Wiersz Cypriana Kamila Norwida pt. „Nerwy” jest przykładem liryki bezpośredniej. Podmiot liryczny ujawnia się w formach użytych czasowników (byłem, oglądałem, uniosłem) oraz zaimków (mi). Przedstawia dwie przestrzenie – świat ludzi ubogich i świat zamożnych, do którego sam należy. Choć obcowanie z ludzką nędzą wywołuje u niego smutek, nie rezygnuje z wygodnego życia wyższych sfer. Nazywa siebie faryzeuszem. Podmiot liryczny wiersza Józefa Czechowicza pt. „pod dworcem głównym w warszawie” pozostaje natomiast ukryty – utwór należy do liryki opisowej. Tu także skontrastowane zostały dwie rzeczywistości, ale na jednej płaszczyźnie, którą stanowi przestrzeń tytułowego dworca. Wewnątrz budynku na dalszy ciąg podróży czekają ludzie syci, na zewnątrz cierpią głodujący. W obu tekstach snuta jest refleksja na temat społecznej nierówności, oba przesycone są smutkiem.

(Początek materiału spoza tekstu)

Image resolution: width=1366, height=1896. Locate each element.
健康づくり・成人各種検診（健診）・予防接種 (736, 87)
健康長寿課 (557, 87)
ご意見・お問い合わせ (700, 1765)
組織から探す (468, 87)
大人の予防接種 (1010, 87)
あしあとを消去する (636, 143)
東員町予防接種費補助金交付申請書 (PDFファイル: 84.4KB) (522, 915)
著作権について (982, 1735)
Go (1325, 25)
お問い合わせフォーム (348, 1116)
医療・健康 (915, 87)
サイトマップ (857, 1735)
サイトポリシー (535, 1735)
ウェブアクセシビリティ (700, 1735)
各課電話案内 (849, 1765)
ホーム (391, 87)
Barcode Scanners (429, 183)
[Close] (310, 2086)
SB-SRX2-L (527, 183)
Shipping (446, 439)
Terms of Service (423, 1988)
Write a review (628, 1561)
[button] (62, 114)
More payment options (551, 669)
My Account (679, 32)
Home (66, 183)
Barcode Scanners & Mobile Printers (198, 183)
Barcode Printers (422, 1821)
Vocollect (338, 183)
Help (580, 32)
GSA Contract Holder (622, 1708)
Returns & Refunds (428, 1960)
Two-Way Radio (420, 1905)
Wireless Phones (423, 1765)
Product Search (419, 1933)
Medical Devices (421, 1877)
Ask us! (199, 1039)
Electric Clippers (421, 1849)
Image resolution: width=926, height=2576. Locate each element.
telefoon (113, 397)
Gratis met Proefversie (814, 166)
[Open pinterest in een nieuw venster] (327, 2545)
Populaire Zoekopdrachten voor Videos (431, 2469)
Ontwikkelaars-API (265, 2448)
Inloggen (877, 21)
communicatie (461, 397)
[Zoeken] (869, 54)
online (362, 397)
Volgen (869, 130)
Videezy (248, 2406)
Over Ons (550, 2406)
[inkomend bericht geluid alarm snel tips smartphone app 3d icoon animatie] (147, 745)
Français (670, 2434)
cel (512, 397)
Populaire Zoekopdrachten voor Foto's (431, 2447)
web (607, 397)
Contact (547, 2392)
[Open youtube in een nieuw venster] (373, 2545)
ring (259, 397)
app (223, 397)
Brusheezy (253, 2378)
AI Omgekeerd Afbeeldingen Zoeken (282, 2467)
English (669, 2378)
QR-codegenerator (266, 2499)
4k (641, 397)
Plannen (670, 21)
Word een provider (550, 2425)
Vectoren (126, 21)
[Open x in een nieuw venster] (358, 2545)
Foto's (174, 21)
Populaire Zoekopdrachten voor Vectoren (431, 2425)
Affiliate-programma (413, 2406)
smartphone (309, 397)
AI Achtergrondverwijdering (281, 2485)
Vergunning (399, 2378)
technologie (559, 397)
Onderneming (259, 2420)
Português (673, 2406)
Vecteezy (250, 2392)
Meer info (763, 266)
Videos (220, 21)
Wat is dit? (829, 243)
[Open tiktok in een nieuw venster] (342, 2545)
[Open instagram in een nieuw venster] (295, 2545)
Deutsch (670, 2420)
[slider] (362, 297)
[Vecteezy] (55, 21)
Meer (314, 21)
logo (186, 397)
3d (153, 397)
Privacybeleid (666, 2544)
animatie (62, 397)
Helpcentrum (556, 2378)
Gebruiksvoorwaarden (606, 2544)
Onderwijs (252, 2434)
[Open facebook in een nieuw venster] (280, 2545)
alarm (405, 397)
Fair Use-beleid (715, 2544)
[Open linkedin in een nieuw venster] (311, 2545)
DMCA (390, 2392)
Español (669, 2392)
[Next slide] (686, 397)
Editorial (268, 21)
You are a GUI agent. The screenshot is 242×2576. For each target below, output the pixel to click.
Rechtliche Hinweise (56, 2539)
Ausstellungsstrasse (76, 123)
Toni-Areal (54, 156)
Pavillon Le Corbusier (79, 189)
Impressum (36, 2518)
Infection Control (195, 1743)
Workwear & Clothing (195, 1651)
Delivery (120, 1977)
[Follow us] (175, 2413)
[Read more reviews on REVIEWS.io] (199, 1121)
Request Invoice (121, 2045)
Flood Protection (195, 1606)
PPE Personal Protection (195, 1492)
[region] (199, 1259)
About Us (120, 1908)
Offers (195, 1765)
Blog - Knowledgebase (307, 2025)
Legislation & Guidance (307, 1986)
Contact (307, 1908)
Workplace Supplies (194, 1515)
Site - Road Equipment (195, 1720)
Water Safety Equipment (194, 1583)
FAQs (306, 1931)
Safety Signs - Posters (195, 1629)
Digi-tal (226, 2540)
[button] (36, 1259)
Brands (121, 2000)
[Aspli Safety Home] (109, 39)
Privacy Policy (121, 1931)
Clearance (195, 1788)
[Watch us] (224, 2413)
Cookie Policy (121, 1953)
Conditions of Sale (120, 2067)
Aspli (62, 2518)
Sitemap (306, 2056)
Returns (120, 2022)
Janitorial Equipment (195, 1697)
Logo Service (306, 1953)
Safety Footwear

W obu utworach dostrzec można nawiązania biblijne. U Norwida pojawia się pojęcie faryzeusz oraz obraz wystającego z belki gwoździa tkwiącego tam jak w ramionach k r z y ż a. U Czechowicza zaś skojarzenie takie nasuwa wyrażenie mocne twierdze jerycha.
Wiersze Norwida i Czechowicza mają budowę stroficzną – liczą po sześć zwrotek. Tylko w wersach „pod dworcem głównym w warszawie” zachowana została równa ilość sylab. W przeciwieństwie do Czechowicza Norwid zachował interpunkcję, zastosował także rozstrzelony druk. W obu tekstach występują dokładne i niedokładne rymy krzyżowe.
Bogactwo epitetów uplastyczniających obraz charakteryzuje oba utwory. W obu występują również porównania. Nastrój tekstów podkreśla metaforyka, szczególnie bogata w wierszu „pod dworcem głównym w warszawie”. Przykładem uosobień w wierszu Norwida są sformułowania kandelabry się skrzywią, papugi zawołają, a u Czechowicza – wielookie twarze głodów, głód palce łamie oraz animizacje żywy głód się wałęsa, czeka, drżąc, szczeka.